Visiting statements of a CFG one time

classic Classic list List threaded Threaded
5 messages Options
Reply | Threaded
Open this post in threaded view
|

Visiting statements of a CFG one time

Hollman, Daisy Sophia via cfe-dev
Hi all,

I'm trying to iterate over all top-level functions of a C file and perform
control-flow analysis of each function body.  My current approach looks as
follows:

class MyASTVisitor : public DeclVisitor<MyASTVisitor> {
  ASTContext &Context;
public:
  explicit MyASTVisitor(ASTContext &Context) : Context(Context) { }

  void VisitFunctionDecl(FunctionDecl *FD) {
    if (!FD->hasBody())
      return;

    FD->getNameInfo().getName().dump();

    const CFG::BuildOptions opts;
    auto CFG = CFG::buildCFG(FD, FD->getBody(), &Context, opts);
    CFG->dump(Context.getLangOpts(), true);
    // perform the actual analysis over the CFG
  }
};

class MyConsumer : public ASTConsumer {
  MyASTVisitor Visitor;
public:
  explicit MyConsumer(ASTContext &Context) : Visitor(Context) { }

  bool HandleTopLevelDecl(DeclGroupRef DR) override {
    for (auto *I : DR)
      Visitor.Visit(I);
    return true;
  }
};

What confuses me right now is how the CFG is structured.  Consider the
following C code:

extern int *pi;
extern unsigned char *pc;
void foo(void) {
    *(pi=(int *)pc, pi) = 42;
}

The dump of the corresponding CFG looks as follows:

 [B2 (ENTRY)]
   Succs (1): B1

 [B1]
   1: pi = (int *)pc
   2: pi (ImplicitCastExpr, LValueToRValue, int *)
   3: ... , [B1.2]
   4: *([B1.3]) = 42
   Preds (1): B2
   Succs (1): B0

 [B0 (EXIT)]
   Preds (1): B1

The single statement
  *(pi=(int *)pc, pi) = 42;
is broken up into 4 statements in the CFG.  That means, if I iterate over each
statement of a block like

for (const CFGBlock *block : *CFG) {
  for (const auto &I : *block) {
    if (Optional<CFGStmt> cs = I.getAs<CFGStmt>())
      TF.Visit(cs->getStmt());
  }
}

and the transfer functions TF recursively visit each subexpression, I will
visit some of them twice.  My plan was actually to construct transfer functions
of type ConstStmtVisitor in order to examine each statement recursively.  In
the past I ran into a similar problem which was related to wrongly set
CFG::BuildOptions.  However, this does not seem to be the case this time.

Is it possible to construct a CFG where statements are not split?  Or is there
another approach to walk over all statements of a basic block exactly one time?

Cheers,
Stefan
_______________________________________________
cfe-dev mailing list
[hidden email]
https://lists.llvm.org/cgi-bin/mailman/listinfo/cfe-dev
Reply | Threaded
Open this post in threaded view
|

Re: Visiting statements of a CFG one time

Hollman, Daisy Sophia via cfe-dev
I ran into exactly this problem last week.

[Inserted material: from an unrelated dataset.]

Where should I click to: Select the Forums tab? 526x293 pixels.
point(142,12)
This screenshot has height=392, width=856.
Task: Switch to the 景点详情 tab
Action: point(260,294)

I wanted to visit top-level statements (and expressions since expression-statements are just expressions) and recursively work through their ASTs. I just wrote a small pre-pass over the CFG elements that would construct a set of top-level statements by noting which expressions occurred as subexpressions and then extract the statements from there.

There's probably a better way to do this, but here's what my implementation of that function looks like.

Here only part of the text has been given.